→ **Information shown**

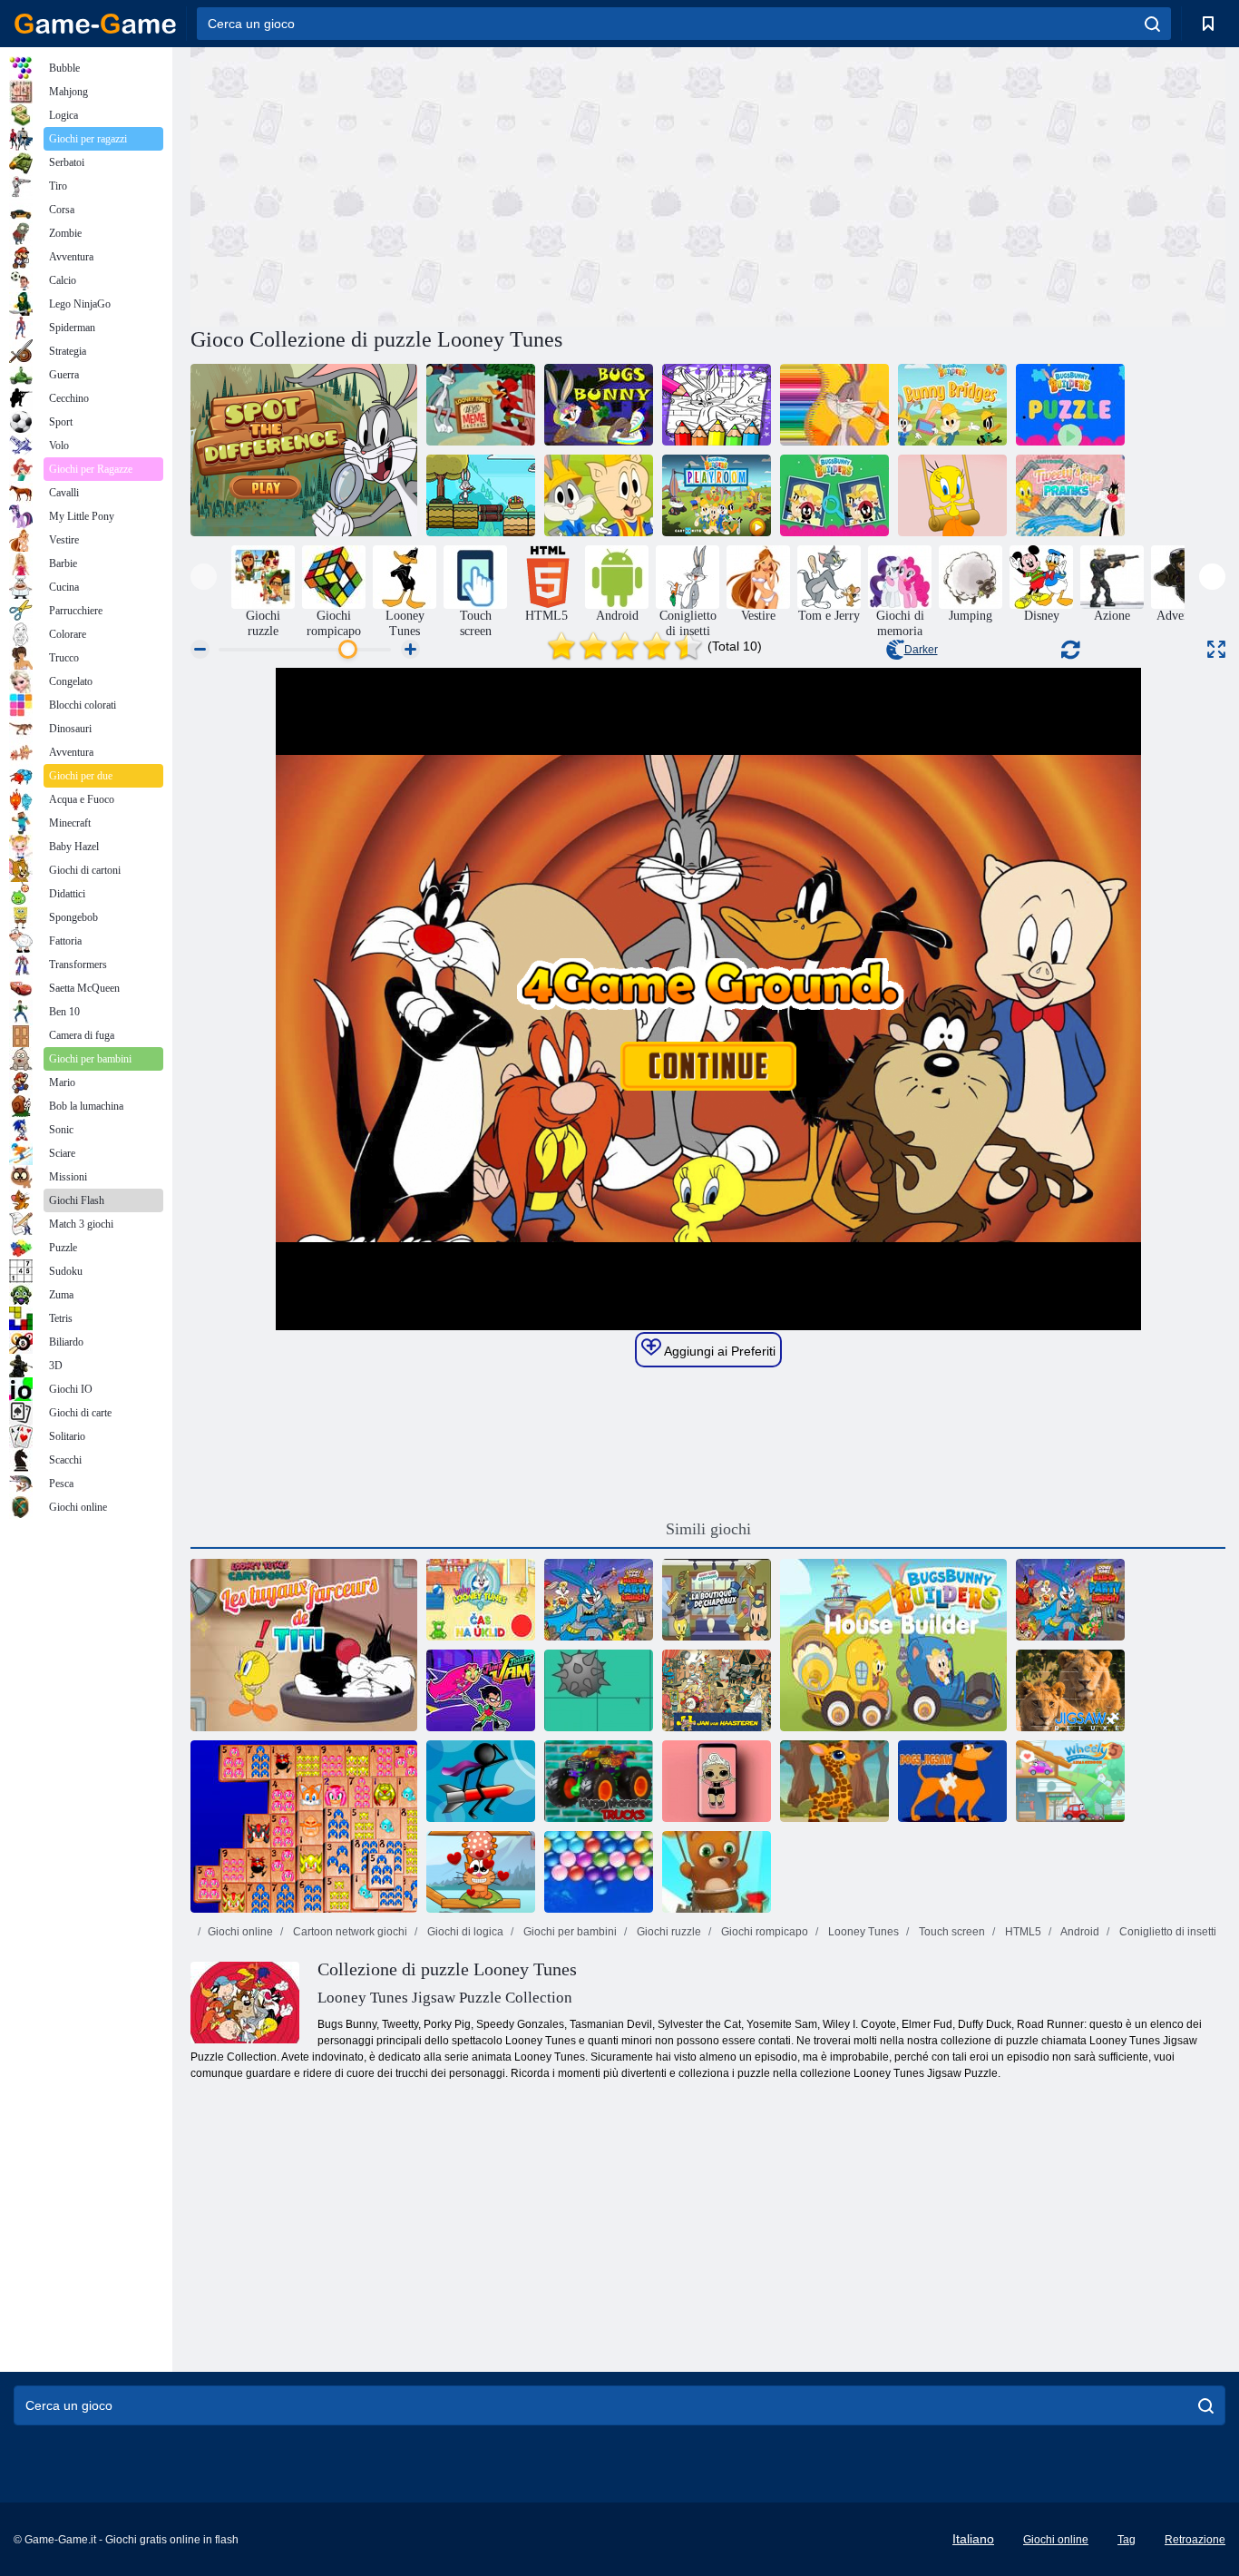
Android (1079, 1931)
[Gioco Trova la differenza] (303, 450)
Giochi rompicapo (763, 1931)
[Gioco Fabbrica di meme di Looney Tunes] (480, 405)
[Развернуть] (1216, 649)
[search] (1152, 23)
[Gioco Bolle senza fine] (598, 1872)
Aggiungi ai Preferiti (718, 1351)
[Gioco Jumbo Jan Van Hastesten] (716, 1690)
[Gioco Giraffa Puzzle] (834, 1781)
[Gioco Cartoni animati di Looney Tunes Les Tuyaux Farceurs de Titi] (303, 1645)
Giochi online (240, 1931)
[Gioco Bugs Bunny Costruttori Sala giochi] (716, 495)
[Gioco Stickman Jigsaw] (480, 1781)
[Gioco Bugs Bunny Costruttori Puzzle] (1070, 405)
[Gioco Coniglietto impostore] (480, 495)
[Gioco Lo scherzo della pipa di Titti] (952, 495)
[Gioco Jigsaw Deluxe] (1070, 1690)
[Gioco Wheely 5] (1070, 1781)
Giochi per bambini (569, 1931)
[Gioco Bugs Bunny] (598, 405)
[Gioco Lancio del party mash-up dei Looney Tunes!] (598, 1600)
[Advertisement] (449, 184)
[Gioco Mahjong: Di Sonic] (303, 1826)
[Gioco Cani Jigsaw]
---
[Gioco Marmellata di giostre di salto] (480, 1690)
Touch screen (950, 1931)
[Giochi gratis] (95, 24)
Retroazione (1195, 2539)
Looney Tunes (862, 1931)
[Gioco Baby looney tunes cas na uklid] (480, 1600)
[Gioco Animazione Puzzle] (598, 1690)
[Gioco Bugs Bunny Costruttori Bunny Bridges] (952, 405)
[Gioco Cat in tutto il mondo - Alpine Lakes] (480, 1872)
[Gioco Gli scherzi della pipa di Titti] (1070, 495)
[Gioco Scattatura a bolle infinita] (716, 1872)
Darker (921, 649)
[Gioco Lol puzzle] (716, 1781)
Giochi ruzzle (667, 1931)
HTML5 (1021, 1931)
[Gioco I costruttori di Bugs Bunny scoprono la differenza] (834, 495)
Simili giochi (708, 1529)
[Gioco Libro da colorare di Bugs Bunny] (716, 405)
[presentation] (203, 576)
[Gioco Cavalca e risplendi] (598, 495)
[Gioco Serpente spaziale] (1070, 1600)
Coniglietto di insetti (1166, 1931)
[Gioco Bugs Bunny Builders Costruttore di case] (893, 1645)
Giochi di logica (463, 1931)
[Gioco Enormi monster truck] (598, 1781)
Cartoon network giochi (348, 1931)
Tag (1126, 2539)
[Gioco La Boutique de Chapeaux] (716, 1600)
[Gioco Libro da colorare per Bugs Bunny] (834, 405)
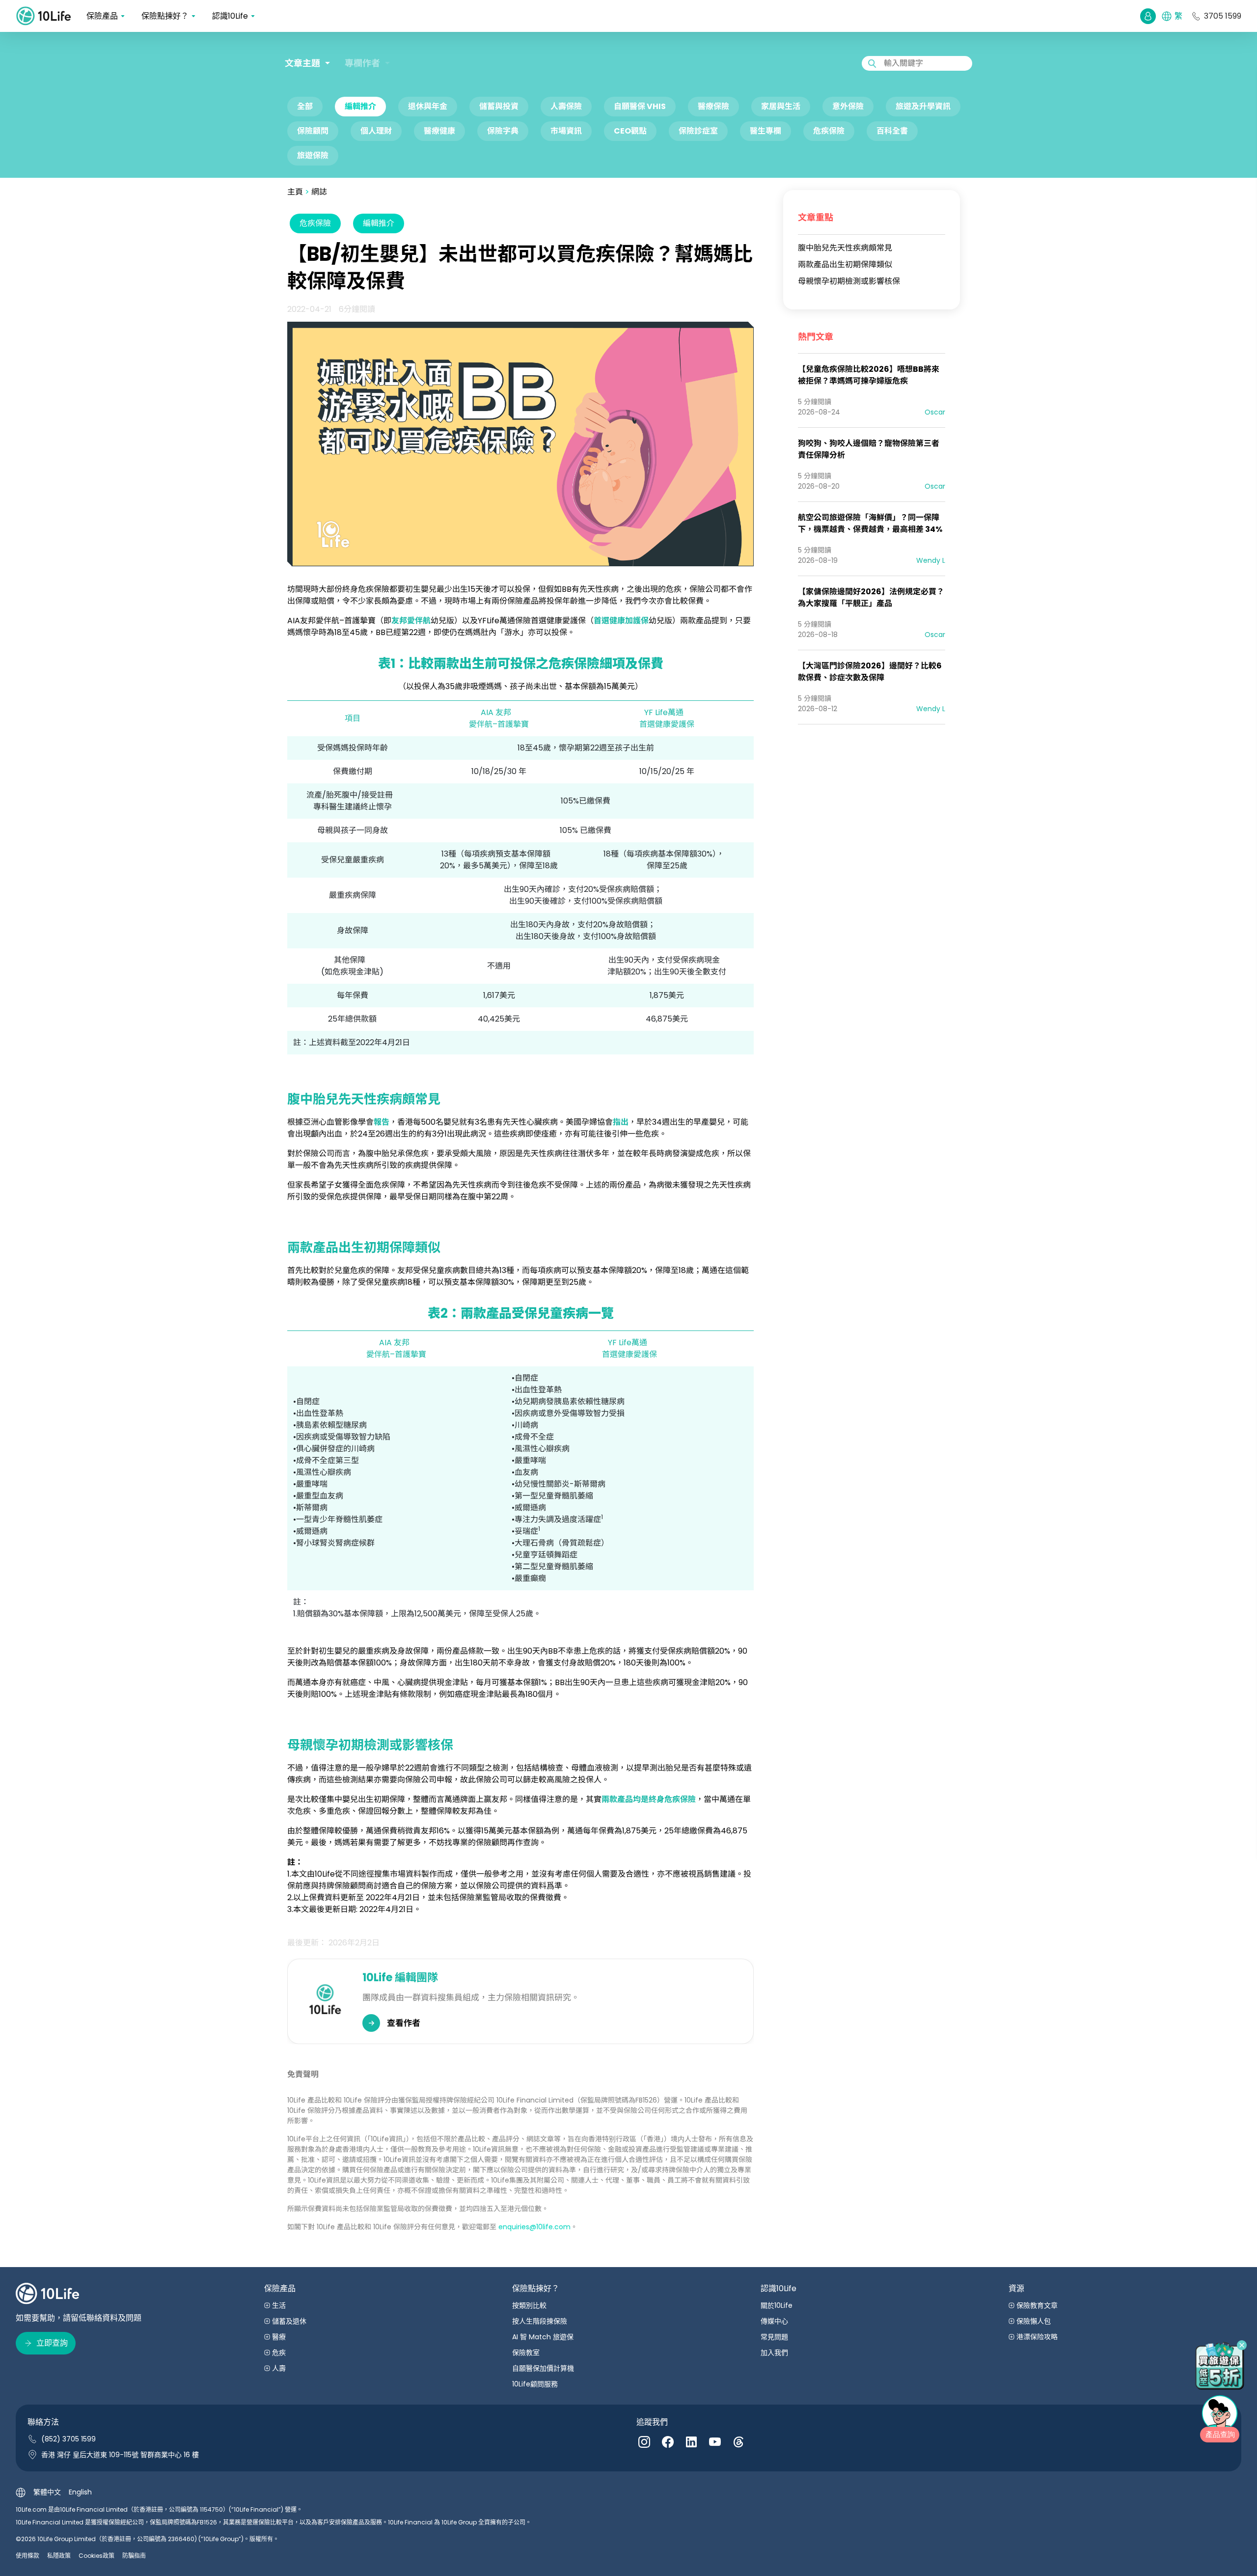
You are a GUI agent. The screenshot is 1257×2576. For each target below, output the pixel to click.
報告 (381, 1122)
...
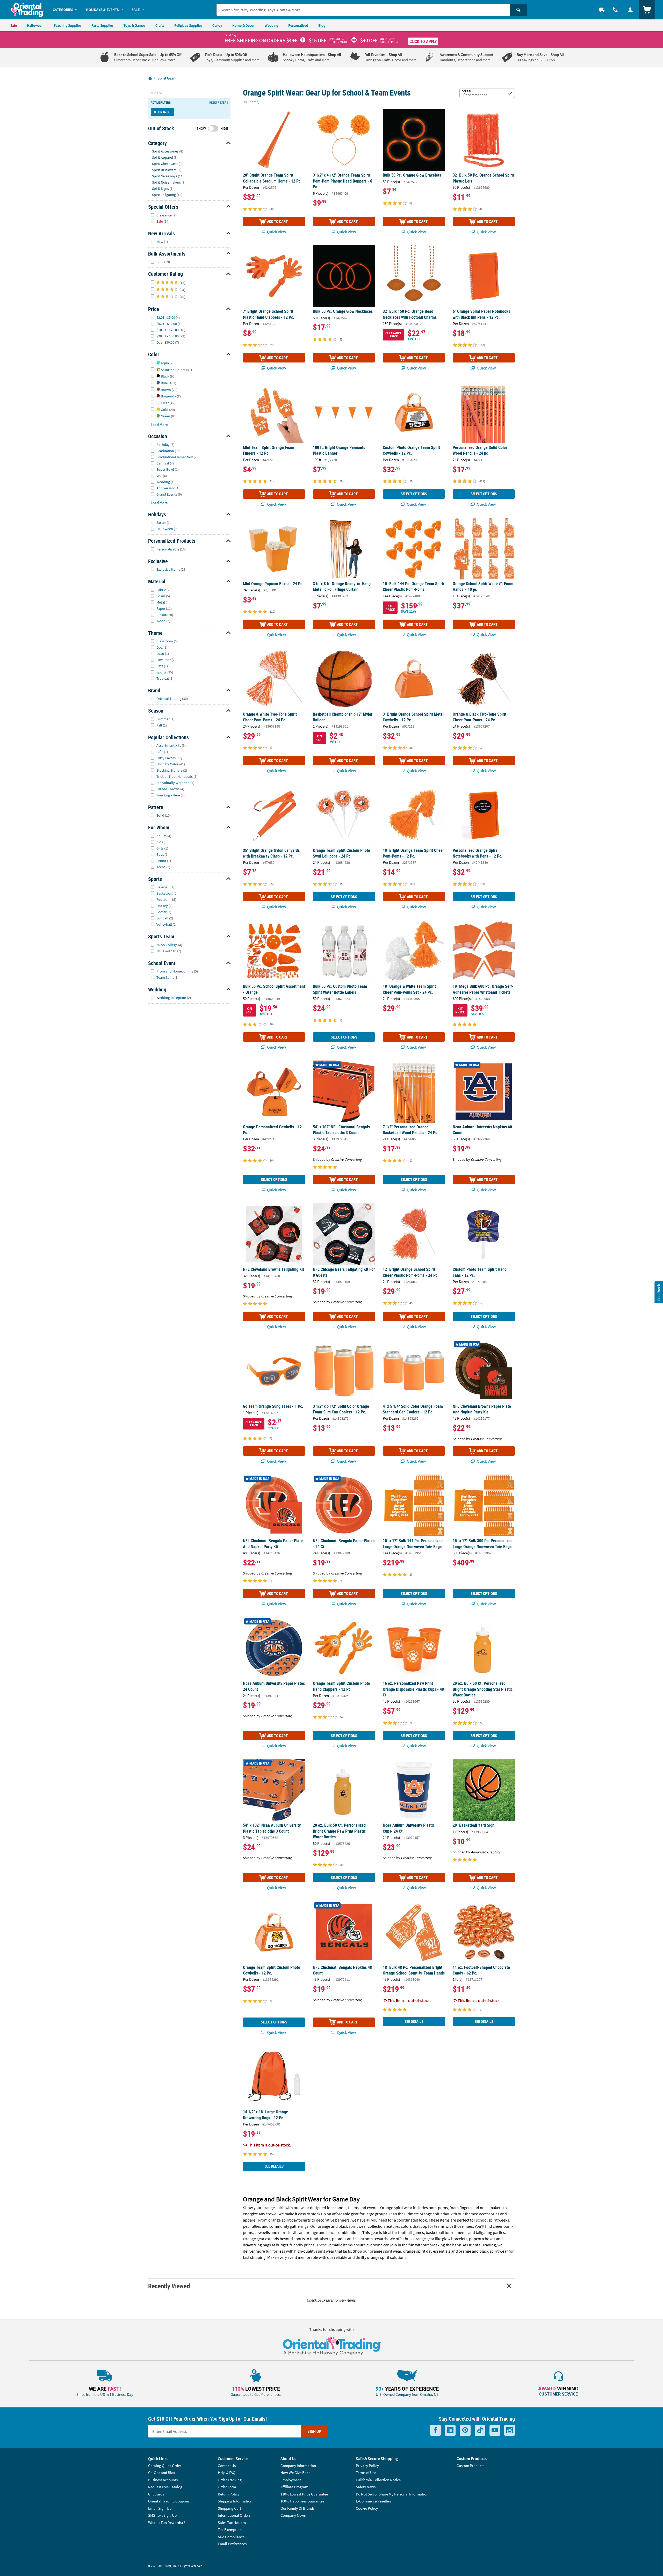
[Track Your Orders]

→ **How to complete this task**
Please make an exact copy of the lines above from the line with "[Gioco Bolle senza fine] (598, 1872)" through the line with "[Gioco Cani Jigsaw]", both ends included.

→ **Solution to this exercise**
[Gioco Bolle senza fine] (598, 1872)
Aggiungi ai Preferiti (718, 1351)
[Gioco Jumbo Jan Van Hastesten] (716, 1690)
[Gioco Giraffa Puzzle] (834, 1781)
[Gioco Cartoni animati di Looney Tunes Les Tuyaux Farceurs de Titi] (303, 1645)
Giochi online (240, 1931)
[Gioco Bugs Bunny Costruttori Sala giochi] (716, 495)
[Gioco Stickman Jigsaw] (480, 1781)
[Gioco Bugs Bunny Costruttori Puzzle] (1070, 405)
[Gioco Coniglietto impostore] (480, 495)
[Gioco Lo scherzo della pipa di Titti] (952, 495)
[Gioco Jigsaw Deluxe] (1070, 1690)
[Gioco Wheely 5] (1070, 1781)
Giochi per bambini (569, 1931)
[Gioco Bugs Bunny] (598, 405)
[Gioco Lancio del party mash-up dei Looney Tunes!] (598, 1600)
[Advertisement] (449, 184)
[Gioco Mahjong: Di Sonic] (303, 1826)
[Gioco Cani Jigsaw]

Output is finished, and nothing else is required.